The molecular defect in type 1 neurofibromatosis inactivates neurofibromin, a cell membrane–associated protein that normally activates a GTPase. Inactivation of this protein impairs GTPase and causes continuous activation of p21 Ras and its downstream tyrosine kinase pathway. Endocrine tumors also form in less common neoplastic genetic syndromes. These include Cowden disease, Carney complex, familial growth hormone and prolactin tumors, and familial carcinoid syndrome. Carney complex includes myxomas of the heart, skin, and breast; peripheral nerve schwannomas; spotty skin pigmentation; and testicular, adrenal, and GH-secreting pituitary tumors.
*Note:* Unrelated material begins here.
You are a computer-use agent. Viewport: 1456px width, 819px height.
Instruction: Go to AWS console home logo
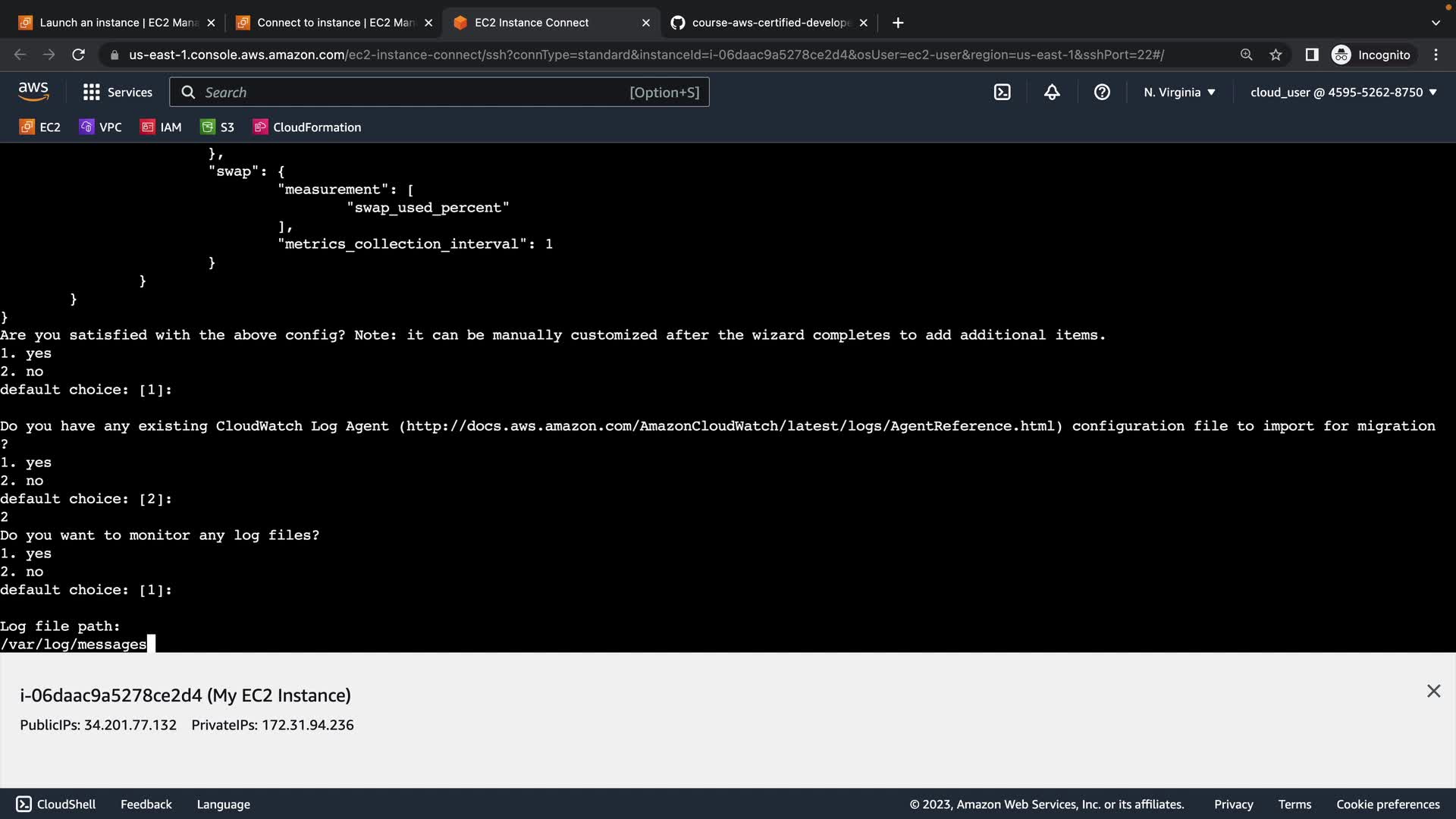point(33,92)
Linkage analysis has identified two loci: chromosome 2p in half of the families and 17q in the others. The 17q gene has been identified as the regulatory subunit (type IA) of protein kinase A (PRKA1A). Familial growth hormone– or prolactin-producing neoplasms without other manifestations of MEN 1 are caused by germ-line-inactivating mutation of the aryl hydrocarbon receptor interacting protein (AIP). It is transmitted in an autosomal dominant manner. Other types of endocrine tumors have not, to date, been associated with AIP mutations.